¿Acaso hemos perdido la vergüenza?





Durante una reciente serie de sucesos en Boloña, organizada por el diario italiano La Repubblica, casualmente sostuve una conversación acerca del concepto de la reputación. Hubo un tiempo en que las reputaciones sólo podían ser buenas o malas, y cuando la reputación de una persona quedaba arruinada – debido a una bancarrota, por ejemplo, o por el rumor de que su esposa le estaba siendo infiel – podía llegar al extremo de suicidarse o cometer un crimen de pasión. Naturalmente, todos aspiraban a tener una buena reputación.
Desde hace un tiempo, sin embargo, el énfasis en la reputación ha cedido su lugar a un énfasis en la notoriedad. Lo que importa es ser “reconocido” por los compañeros – no reconocido en el sentido de estima o de premios, sino en el sentido más banal de que, cuando uno es visto en la calle, pueden decir “¡Miren, es él!” La clave radica en ser visto por mucha gente, y la mejor forma de hacer eso es aparecer en televisión. No es necesario ser un ganador del Premio Nobel o un primer ministro; todo lo que uno tiene que hacer es confesar en un programa de TV que su compañera lo ha traicionado.

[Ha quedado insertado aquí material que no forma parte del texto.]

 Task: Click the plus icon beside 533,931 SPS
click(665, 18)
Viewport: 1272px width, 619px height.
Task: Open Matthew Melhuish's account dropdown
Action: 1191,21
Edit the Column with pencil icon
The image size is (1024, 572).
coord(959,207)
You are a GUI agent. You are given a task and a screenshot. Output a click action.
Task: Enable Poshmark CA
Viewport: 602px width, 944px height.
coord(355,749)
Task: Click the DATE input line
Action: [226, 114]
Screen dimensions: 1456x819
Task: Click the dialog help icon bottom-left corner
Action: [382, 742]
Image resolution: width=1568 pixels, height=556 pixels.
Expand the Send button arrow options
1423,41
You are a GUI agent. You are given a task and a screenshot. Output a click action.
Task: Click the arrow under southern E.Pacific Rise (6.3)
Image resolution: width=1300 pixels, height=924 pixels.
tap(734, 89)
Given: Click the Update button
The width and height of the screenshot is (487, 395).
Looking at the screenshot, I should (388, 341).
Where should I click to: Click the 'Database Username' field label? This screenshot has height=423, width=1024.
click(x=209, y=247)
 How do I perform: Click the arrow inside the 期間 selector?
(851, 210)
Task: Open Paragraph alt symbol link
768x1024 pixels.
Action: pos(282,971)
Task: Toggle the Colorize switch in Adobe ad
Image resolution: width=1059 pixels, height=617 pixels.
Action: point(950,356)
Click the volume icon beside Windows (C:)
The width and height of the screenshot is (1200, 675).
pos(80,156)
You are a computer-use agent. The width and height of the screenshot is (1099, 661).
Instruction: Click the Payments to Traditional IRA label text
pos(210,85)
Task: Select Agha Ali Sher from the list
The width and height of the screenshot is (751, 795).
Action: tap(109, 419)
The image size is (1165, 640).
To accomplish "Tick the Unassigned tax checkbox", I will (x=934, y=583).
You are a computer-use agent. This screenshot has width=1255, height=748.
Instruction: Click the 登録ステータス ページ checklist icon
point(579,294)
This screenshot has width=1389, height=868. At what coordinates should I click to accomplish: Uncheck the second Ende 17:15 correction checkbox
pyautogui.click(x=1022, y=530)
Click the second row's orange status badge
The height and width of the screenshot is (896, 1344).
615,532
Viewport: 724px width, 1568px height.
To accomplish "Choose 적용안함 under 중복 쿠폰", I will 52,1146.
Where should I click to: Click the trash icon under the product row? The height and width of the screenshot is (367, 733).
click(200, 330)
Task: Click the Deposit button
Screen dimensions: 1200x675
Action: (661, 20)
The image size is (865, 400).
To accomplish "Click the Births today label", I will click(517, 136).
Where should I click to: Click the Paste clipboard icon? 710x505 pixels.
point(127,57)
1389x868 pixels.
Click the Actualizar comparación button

En Italia, cuando menos, los primeros héroes de este género fueron esos idiotas que acostumbraban colocarse detrás del entrevistado y saludaban a las cámaras. Esto quizá los haya ayudado a ser reconocidos la noche siguiente en un bar (“¡Te vi en la televisión!”), pero tal fama no duraba mucho. De forma que gradualmente fue aceptado que, para poder hacer apariciones frecuentes y prominentes, era necesario hacer cosas que, en épocas pasadas, hubieran arruinado la reputación de una persona. No es que la gente no aspire ya a tener una buena reputación, sino que es bastante difícil adquirirla; una persona tendría que realizar un acto de heroísmo, ganar algún premio literario importante o dedicar toda su vida a cuidar de leprosos. Cosas así no están al alcance de la mayoría de la gente. Es más fácil convertirse en un sujeto de interés popular – especialmente de la variedad más mórbida – mediante el recurso de acostarse con una celebridad o ser acusado de un fraude.
No estoy bromeando. Como prueba, observe al aire orgulloso del extorsionador o del bribón barato de barrio que aparece en la televisión después de ser aprehendido. Esos momentos de exposición y notoriedad bien valen un poco de tiempo en la cárcel, y es por eso que el bribón casi siempre está sonriendo. Han pasado décadas desde el tiempo en que la vida de una persona quedaba arruinada porque era exhibida sujeta por unas esposas.
Éste es el tipo de cosas de las que hablamos en el evento de la Reppublica, respecto de la reputación. Justo al día siguiente, dí con un largo artículo en la prensa intitulado “Pérdida de la vergüenza” – un comentario acerca de diversos libros con títulos como “Vergüenza: La metamorfosis de una emoción” y “Sin vergüenza”. Así que al parecer la pérdida de la vergüenza está presente en diversas reflexiones sobre las costumbres modernas.
Ahora bien, este deseo frenético de ser visto – y de obtener notoriedad al precio que sea, incluso si significa hacer algo que antes era considerado vergonzoso – ¿brota de la pérdida de la vergüenza, o es lo opuesto? ¿Se ha perdido nuestro sentido de la vergüenza porque actualmente es más importante ser visto, aunque eso signifique caer en desgracia? Me inclino hacia la segunda hipótesis. Es tanto el valor que se da a ser visto, y en convertirse en tema de conversación, que la gente está dispuesta a abandonar lo que antes era llamado decencia (no digamos ya la protección de la propia privacidad).
El autor de “Pérdida de la vergüenza” también menciona otra señal de desvergüenza. Muchas personas hablan en voz alta por sus teléfonos celulares en el tren, informando a todos de sus asuntos privados – el tipo de información que antes se susurraba, no se trasmitía. No es que la gente no se dé cuenta de que otros pueden escucharlos, lo que los haría simplemente gente sin educación, sino que subconscientemente quieren ser oídos, incluso si sus asuntos privados son bastante insignificantes. Pero, qué vamos a hacer: no todo el mundo puede tener asuntos privados importantes, así que quizá es suficiente con ser visto y oído.
He leído que algún movimiento eclesiástico está promoviendo un retorno a la confesión pública. Tienen cierta razón: ¿qué tiene de divertido revelar tu vergüenza a un solo confesor cuando se puede estar hablando a las masas?